First off, Thanks for taking the time to explain to me why how I'm looking at this scenario is incorrect! I already asked my professor about this, and while I certainly don't think he was incorrect in saying that the conservation of momentum laws prevent what I'm asking about, he didn't provide a detailed explanation of why.
Any guidance is greatly appreciated!
^ (Z- axis)
O-------|--------0 --> (X- axis)
m1 x1 | x2 m2
A rod, attached to a device (such as an electric motor, although not important), is providing an increasing angular acceleration, resulting in an increasing angular velocity. Attached to that rotating rod is a mass (m1) normal to the rod, at some distance from the axis of rotation (x1). Also attached to the same rod is another mass (m2) normal to the axis of rotation, but opposite of m1, at some distance (x2) such that (m1)(x1) = (m2)(x2).
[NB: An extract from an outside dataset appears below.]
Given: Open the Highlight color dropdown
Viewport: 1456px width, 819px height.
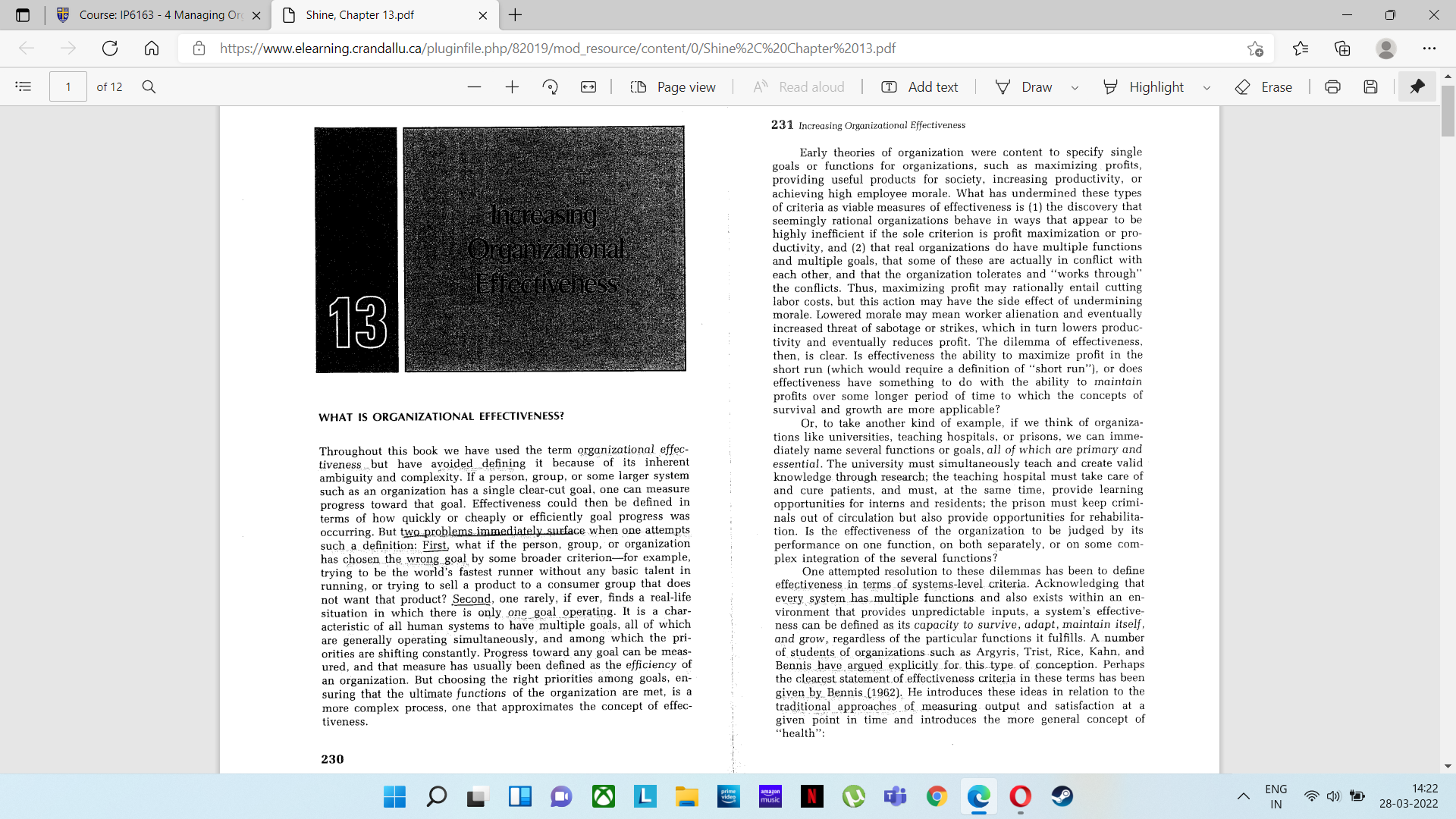Looking at the screenshot, I should coord(1207,86).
Another device (again, details of this device, as I understand, are not important) moves m2 from distance x2 to the axis of rotation, such that (m1)(x1) >> (m2)(x2) taking all other masses and components necessary to make the situation feasible into account.
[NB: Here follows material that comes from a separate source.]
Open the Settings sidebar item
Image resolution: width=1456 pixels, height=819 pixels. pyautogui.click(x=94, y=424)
This second device, which is built-into / attached to the apparatus moves m2 into the axis of rotation during half the rotational period and moves the mass m2 back out to x2 during the other half of the rotation. (as a function of the angular velocity).
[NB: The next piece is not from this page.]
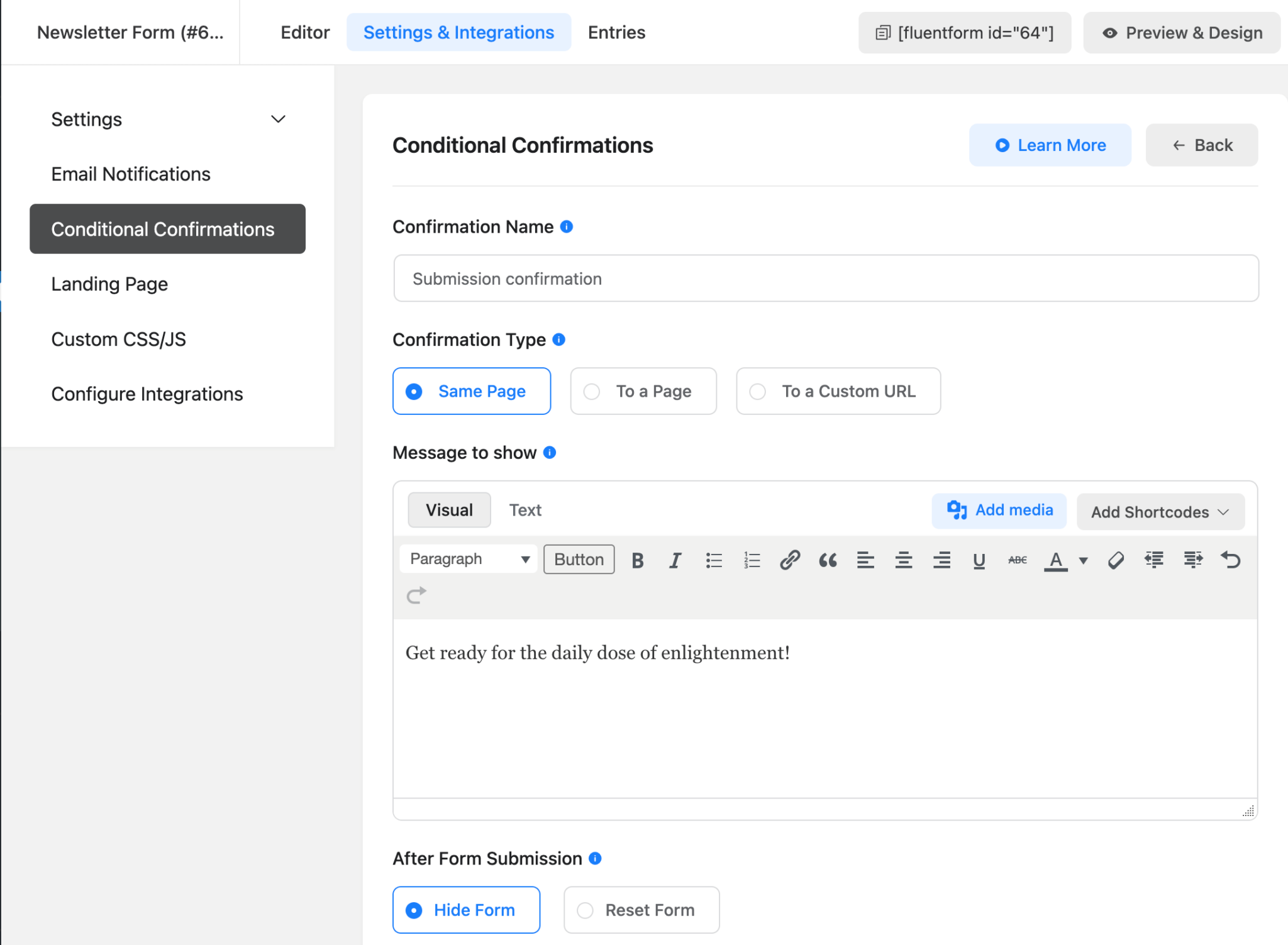
Task: Apply italic formatting to the message
Action: pyautogui.click(x=675, y=559)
If I'm doing my equations properly, it would seem that the apparatus described above would be exerting an un-cancelled (in the Newton’s third law sense) force on the rotating rod during the unbalanced portion of the rotation, when (m1)(x1) >> (m2)(x2). But during the other period, when the mass m2 is extended back out to its x2 position, there is no net tangential force on the rod.
I’m sure you see the question already, if we attached this apparatus to some object, and let it run for some time, could this apparatus exert a net force on the attached object (in the plane of rotation)? The answer is obviously no, since this would violate conservation of momentum, but I’m having a really hard time understanding why. If there is no force to cancel the generated tangential force during the unbalanced period, wouldn’t this apparatus generate a net linear force (again, obviously, not all in one direction, but the net linear force would be in one direction)?
I’m looking for something more than “that’s impossible because it violates global conservation of momentum”. Feel free to use whatever terms or examples or references that you need to explain, if I don’t know it or don’t understand it, I’ll look it up.
L = r x p
p = (m)(v)
F = (m)(a)
I used other equations here, but I'm not really sure what else to include!
The Attempt at a Solution
Again, when I worked out the torque equations for the above apparatus, I'm getting a force exerted on the rotating rod during the unbalanced period of rotation.